Depois de, em múltiplas ocasiões, me ter deparado com todo o tipo de obstáculos e de ser objecto de menosprezo em resultado da cor da minha pele, cheguei, em determinado ponto, a desconfiar de toda e qualquer oferta feita no âmbito cinematográfico, de modo que, quando me propuseram aquele promissivo contrato, fiquei de pé atrás. Contudo, após ter seriamente matutado no caso, dei por mim a pensar se não seria, de facto, uma oportunidade a não deixar escapar, ou, se uma vez confirmada, não corresponderia ao que sempre quisera fazer. Logo, decidi mudar-me para Hong Kong, esperando que tudo correspondesse à oportunidade proposta no sentido de realizar películas chinesas.

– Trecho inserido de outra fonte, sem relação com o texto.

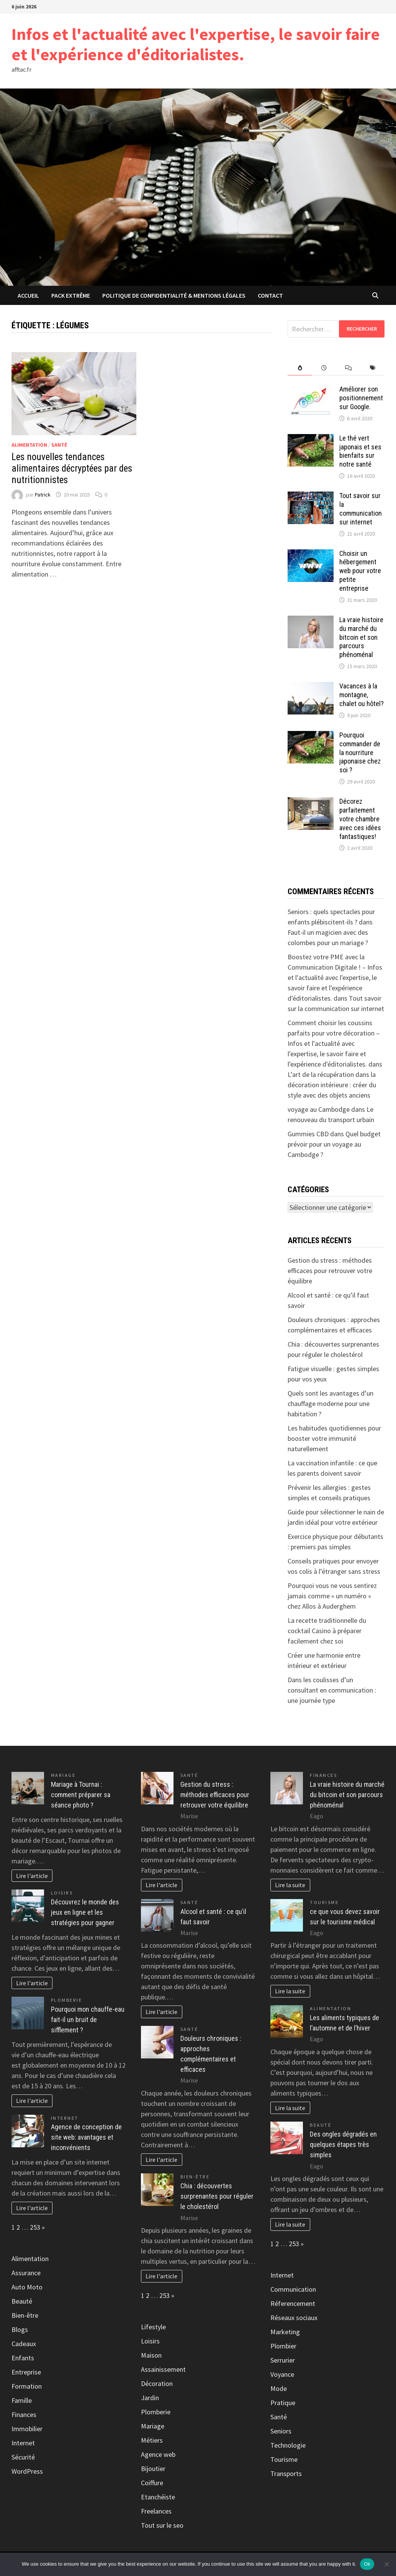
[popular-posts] (300, 368)
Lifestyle (153, 2326)
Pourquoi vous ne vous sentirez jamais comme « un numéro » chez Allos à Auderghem (332, 1596)
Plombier (283, 2346)
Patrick (43, 494)
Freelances (156, 2511)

Pude então confirmar que tudo o que se me oferecia no contrato batia certo. Acabei assim por firmá-lo com representantes da Golden Harvest. Raymond Chow pareceu-me um homem perspicaz e a sua companhia uma empresa promissora. Esta promovia métodos exequíveis e susceptíveis de melhorar a cinematografia chinesa. E Raymond Chow gostava de apoiar realizadores independentes, a todos facilitando e concedendo liberdade para, dessa forma, puderem manifestar o seu talento. De sorte que aceitei e protagonizei duas películas, a primeira intitulada O Implacável, a segunda de O Invencível.

De início, jamais supus que estas duas películas pudessem resultar no alvoroço que suscitaram no público. Não fazia sequer ideia de que chegariam a atingir recordes de bilheteira. Somente fiz o melhor que pude. Foi, portanto, para mim uma enorme surpresa ver o filme O Implacável arrecadar, tão-só em Hong Kong, 3 milhões e meio de dólares.

Por um lado, sentia-me acanhado por me achar tão bem considerado e apoiado pelo público. Eu, sinceramente, não tinha trabalhado para isso, pelo que decidi pôr fim a todos os meus compromissos nos Estados Unidos de maneira a focar toda a minha atenção na realização de filmes de artes marciais.

Neste momento, Raymond Chow e eu acabámos de criar uma companhia chamada Concord Productions, avalizada pela Golden Harvest. E estamos agora apostados num novo projecto que tem por título A Fúria do Dragão, uma película que, de resto, acalenta um grande potencial.

Não me atrevo a dizer que estou na mó de cima, pois encontro-me apenas no começo da minha carreira cinematográfica. O Implacável e O Invencível constituem tão-só um ponto de viragem que, numa devoção sem precedentes, deu azo a que me dedicasse por completo à indústria cinematográfica chinesa. E, nesse ponto de viragem, redescubri uma grande verdade: um chinês é e será sempre um chinês. É o que eu realmente sou, e, como tal, realizarei películas chinesas.